A Autoridade Tributária e Aduaneira (AT) publicou recentemente um entendimento doutrinário (Informação Vinculativa n.º 21980), que é, ao mesmo tempo, banal e surpreendente.
Diz o entendimento da AT que estão sujeitos ao IMI "os edifícios e outras construções implantados nos terrenos integrantes do domínio público do Estado, sob gestão das administrações portuárias, por entidades concessionárias ou titulares de usos privativos de domínio público".
Este entendimento não tem nada de novo e qualquer fiscalista sabe que sempre foi assim, que qualquer construção privada instalada em terrenos do domínio público paga IMI. Também o sabem aqueles que anualmente pagam o imposto; por exemplo, os donos de bares nas praias ou de quiosques nas vias públicas. Aliás, o Código do IMI di-lo expressamente.

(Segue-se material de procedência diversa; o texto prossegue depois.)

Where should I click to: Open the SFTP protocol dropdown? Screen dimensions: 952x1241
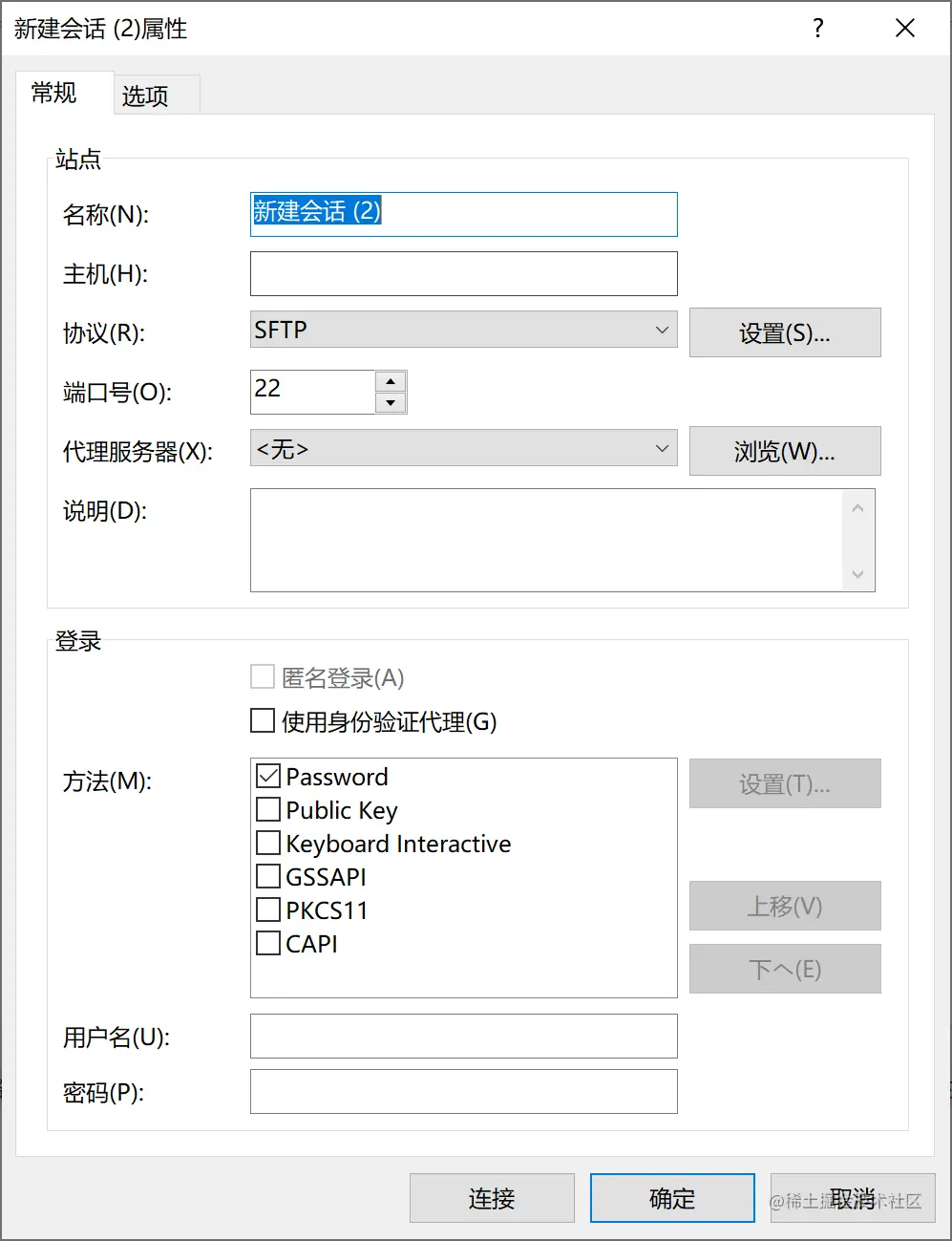pos(463,330)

O que é surpreendente é que, com este entendimento, a AT está a desautorizar o próprio Secretário de Estado que a tutela e também, naturalmente, todo o Governo.
É também surpreendente que a própria administração tributária tenha uma posição dúplice nesta matéria, aplicando este entendimento à generalidade dos contribuintes e não o aplicando à EDP.
Este entendimento aplica-se, nos seus precisos termos, às barragens recentemente vendidas pela EDP. Também aí, existem "edifícios e outras construções implantados nos terrenos integrantes do domínio público do Estado (...) por entidades concessionárias ou titulares de usos privativos de domínio público". E, neste caso, é hoje conhecido publicamente que os edifícios e construções que compõem as barragens, não só são prédios privados, como a própria EDP os tinha no seu balanço, como ainda os vendeu, no negócio das barragens. E mais, esse caráter privado consta do próprio contrato de concessão e dos sucessivos aditamentos, incluindo aquele que foi celebrado com o Estado em 2020, no contexto do negócio.
Mas esta doutrina contradiz também um anterior entendimento, da mesma AT, aliás subscrito pela mesma diretora-geral, relativo especificamente às barragens, segundo o qual, os prédios que as integram são bens do domínio público e que não devem pagar IMI nem IMT.
Há aqui um dualismo insustentável ou, pior do que isso, uma discriminação inaceitável e ilegal, que a AT deve corrigir imediatamente, aplicando a sua própria doutrina, agora consagrada. E essa aplicação não pode ser outra senão liquidar e cobrar o IMI sobre os prédios que integram as barragens, bem como o IMT e o Imposto do Selo, (verba 1.1 da Tabela Geral), que incidem sobre a sua transmissão no seio do negócio das barragens. A liquidação do IMI deve ainda ser retroativa aos 4 anos anteriores.
É ainda necessário e urgente que se apurem responsabilidades em toda esta história muito mal contada.